Quels sont les critères d'attribution ?

Avoir 60 ans et plus. Etre en perte d'autonomie (GIR 1 à 4).

Comment est calculée l'APA ?
En fonction du degré d'autonomie et des ressources, un plan d'aide est élaboré par une équipe médico-sociale en collaboration avec le bénéficiaire et son entourage.

Aides sociales

Le Conseil départemental met en œuvre des aides à destination des personnes âgées donnant accès, sous conditions d’âges et de ressources, à des prestations : 

Les solutions de répit pour les personnes âgées et leurs aidants

La loi d’adaptation de la société au vieillissement votée en décembre 2015 crée un droit au répit. Ce droit au répit permet aux proches aidants des personnes âgées en perte d’autonomie de se reposer ou de dégager du temps. 
Pour les personnes qui n’atteignent pas le plafond du plan d’aide APA correspondant à leur GIR, il est possible de financer des dépenses d’accueil de jour, d’hébergement temporaire en établissement ou un accueil familial dans le cadre du plan d’aide, dans la limite des plafonds APA.

 

Les personnes concernées par le droit au répit sont les proches aidants :

  • de personnes bénéficiaires de l’APA (allocation personnalisée d’autonomie),
  • assurant une présence ou une aide indispensable à la vie à domicile de leur proche,
  • et qui ne peuvent être remplacés pour assurer cette aide par une personne de l’entourage.

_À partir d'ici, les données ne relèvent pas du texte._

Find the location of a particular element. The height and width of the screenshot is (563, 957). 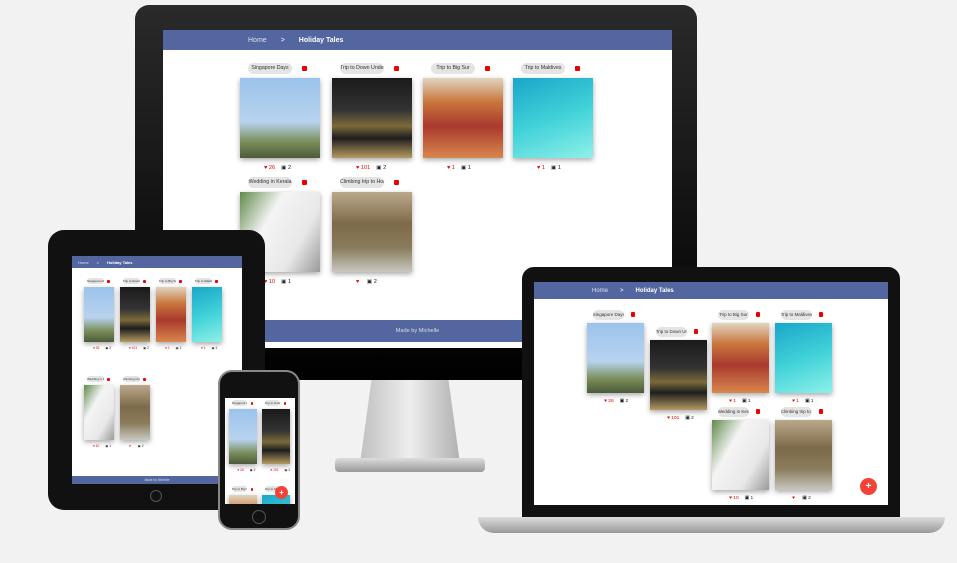

like-count: 101 is located at coordinates (276, 470).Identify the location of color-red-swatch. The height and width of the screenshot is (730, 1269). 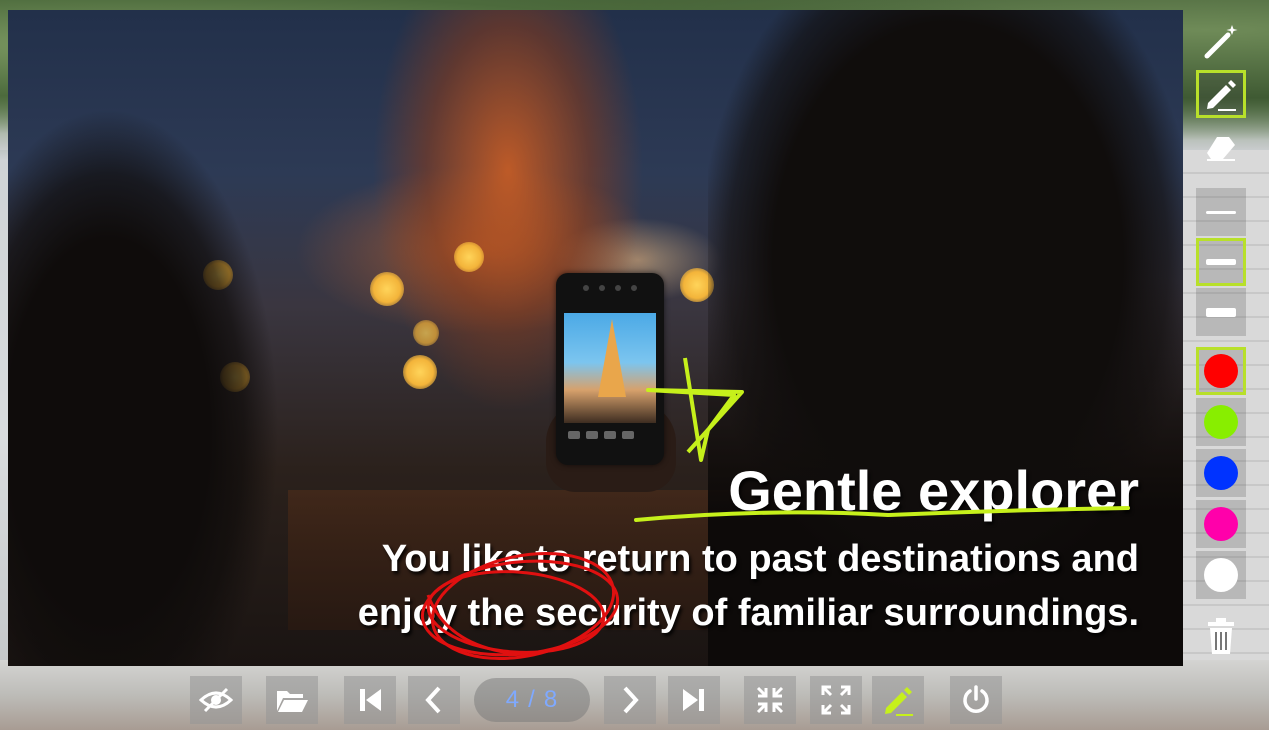
(1221, 371). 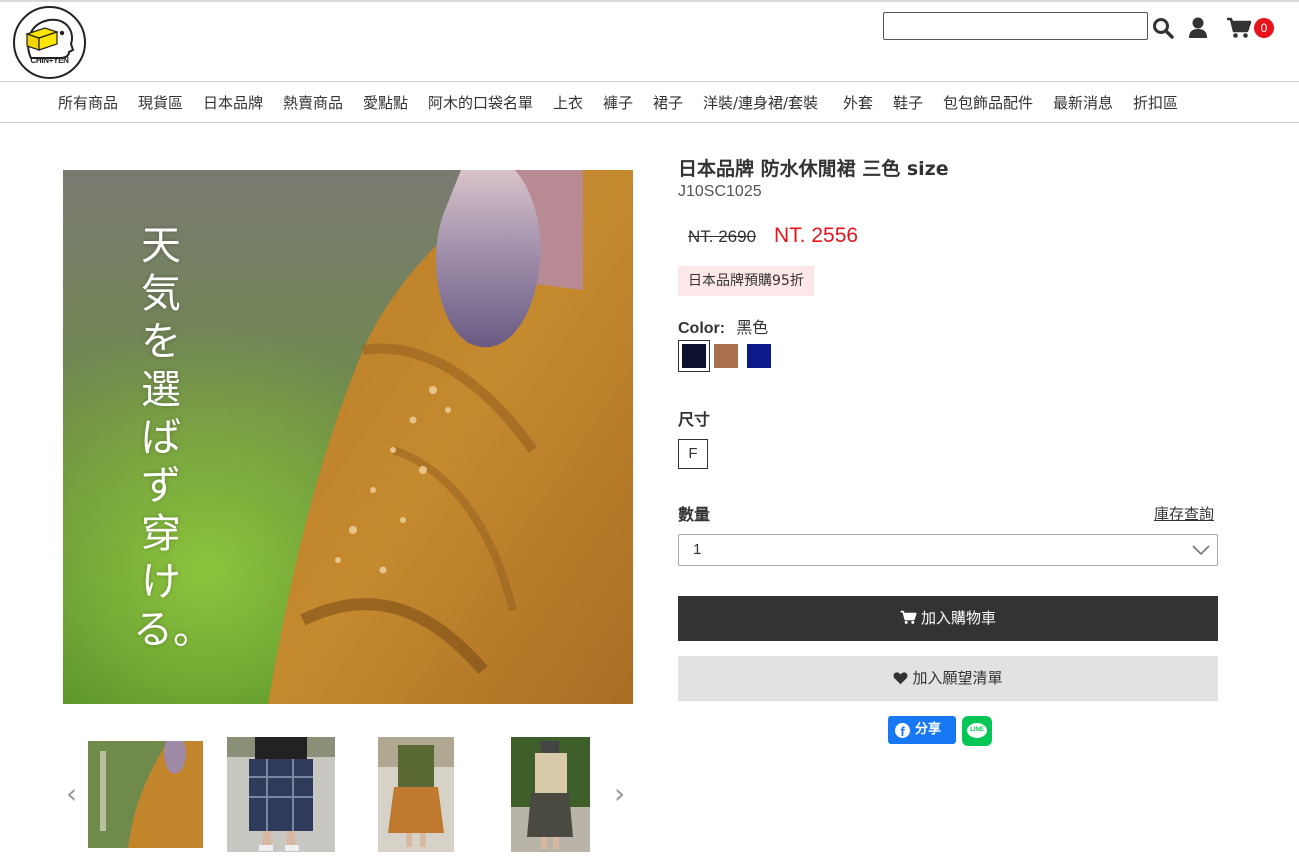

Le droit au répit peut être activé quand le plafond du plan d’aide APA de la personne aidée est atteint. Le droit au répit peut alors financer dans la limite de 500 € par an :

  • l’accueil de la personne aidée dans un accueil de jour ou de nuit,
  • un hébergement temporaire en établissement ou en accueil familial,
  • un relais à domicile.

Les bénéficiaires de l’APA acquittant une participation financière sur leur plan d’aide acquitteront une participation sur le droit au répit dans les mêmes conditions.

La loi donne une définition du proche aidant d’une personne âgée en perte d’autonomie. Il s’agit : du conjoint, du partenaire avec qui la personne âgée en perte d’autonomie a conclu un pacte civil de solidarité ou son concubin, d'un parent, d'un allié ou d'une personne résidant avec elle ou entretenant avec elle des liens étroits et stables comme un voisin ou un ami, qui lui apporte son aide pour une partie ou la totalité des actes de la vie quotidienne de manière régulière et à titre non professionnel.